Pukul 10 malam di kedai kopi.
“Teman-teman, terima kasih sudah berkumpul. Langsung saja, Biro Hukum Provinsi belum menyetujui Ranperda yang diajukan. Mereka bahkan mengarahkan agar Lembaga Adat menjadi organisasi massa (Ormas)”, ujar Candra.
Diantara enam orang yang berkumpul, Ray yang dikenal pembawaanya meledak-ledak langsung memukul meja. “Mereka maunya apa? Sudah setahun diajukan, selalu minta diperbaiki.”
Wahyu, dengan kalem menimpali, “Sabar, Bro. Tidak akan selesai kalau dibawa dengan emosi.”
Owen yang paling senior diantara mereka segera menimpali, “Bung Candra, coba baca permintaan perbaikan mereka. Saya pikir yang paling penting adalah mencegah Lembaga Adat menjadi Ormas”.
Candra segera mengambil berkas dalam tas kerjanya dan mulai membaca perbaikan yang diminta.
“Demikian, sembilan poin tidaklah susah. Memang seperti yang saudara Owen katakan, Lembaga Adat tidak bisa kita jadikan Ormas. Ia harus menjadi lembaga yang dinaungi Pemerintah Daerah. Kita perlu mengingat bahwa Lembaga Adat yang selama ini berjalan di tingkat desa dan kelurahan, mereka diberikan insentif setiap tahun. Kalau berubah menjadi Ormas, insentif tidak bisa diberikan setiap tahun.”
“Sebentar Bung Candra!” Ray tiba-tiba memotong perkataan Candra.
“Apakah tidak mungkin ada unsur kesengajaan dari pihak provinsi untuk menyetujui Ranperda Adat ini. Kita sama tahu, upaya mereka selama puluhan tahun melakukan hegemoni atas daerah kita. Permesta adalah contoh nyata,” sambil melirik Doni.
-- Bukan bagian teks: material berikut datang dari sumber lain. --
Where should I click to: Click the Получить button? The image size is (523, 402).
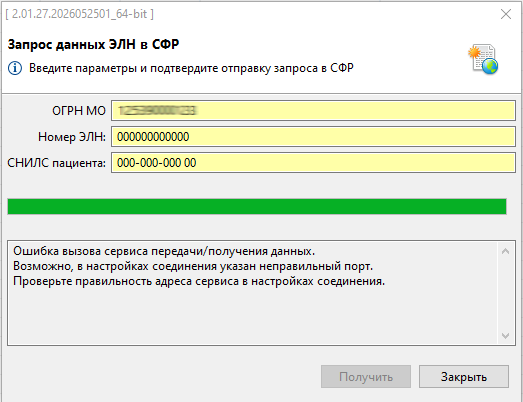click(x=366, y=377)
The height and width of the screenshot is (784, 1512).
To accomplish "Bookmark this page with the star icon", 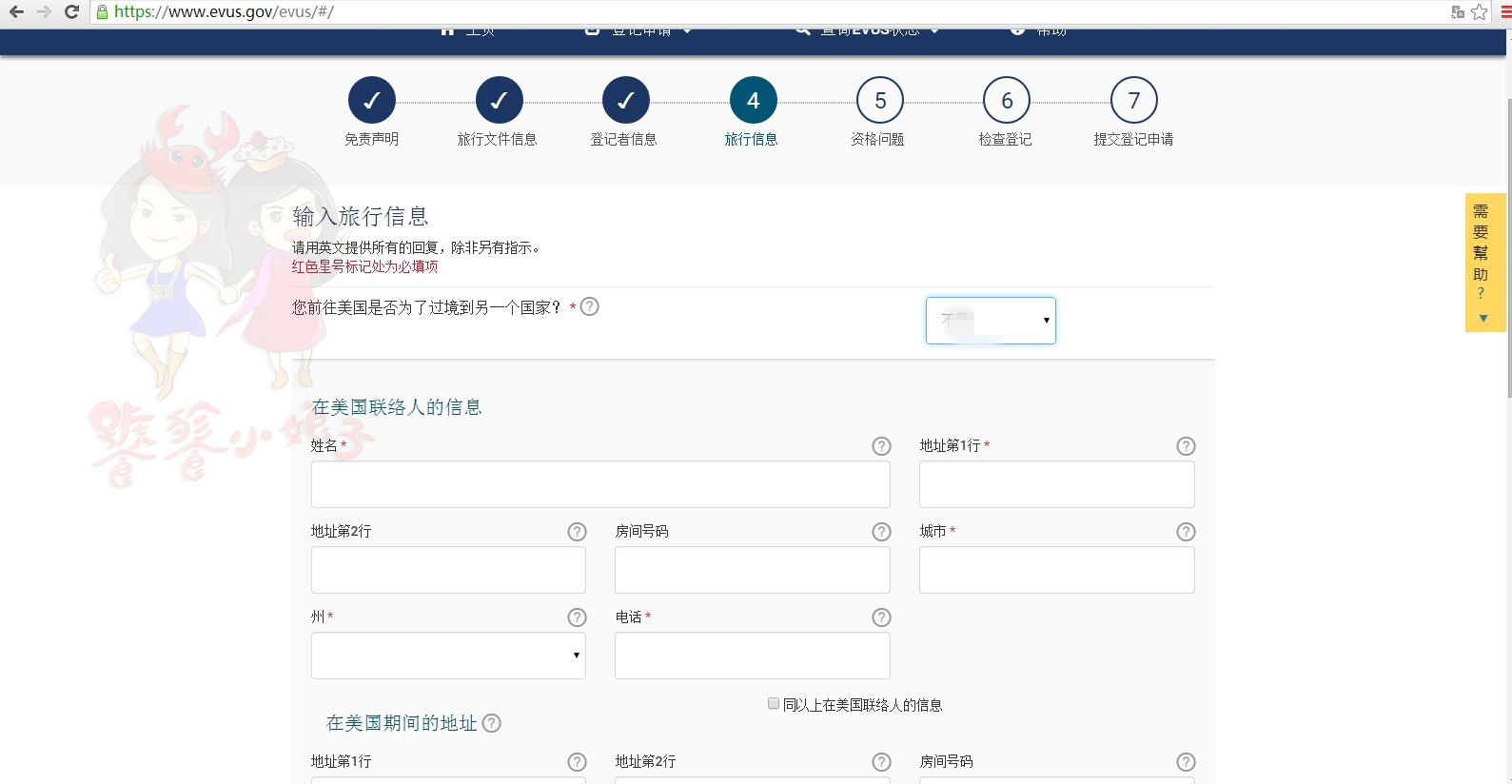I will point(1479,11).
Doni hanya tersenyum. Ia adalah penulis buku Permesta di Bolaang Mongondow. “Tak usah membawa Permesta dulu. Kita fokus pada perbaikan, dan saya pikir kita perlu menyusun argumentasi untuk mematahkan keinginan provinsi. Garis besarnya perlu segera disusun malam ini. Mungkin Saudara Gio bisa menyiapkan notulensinya.”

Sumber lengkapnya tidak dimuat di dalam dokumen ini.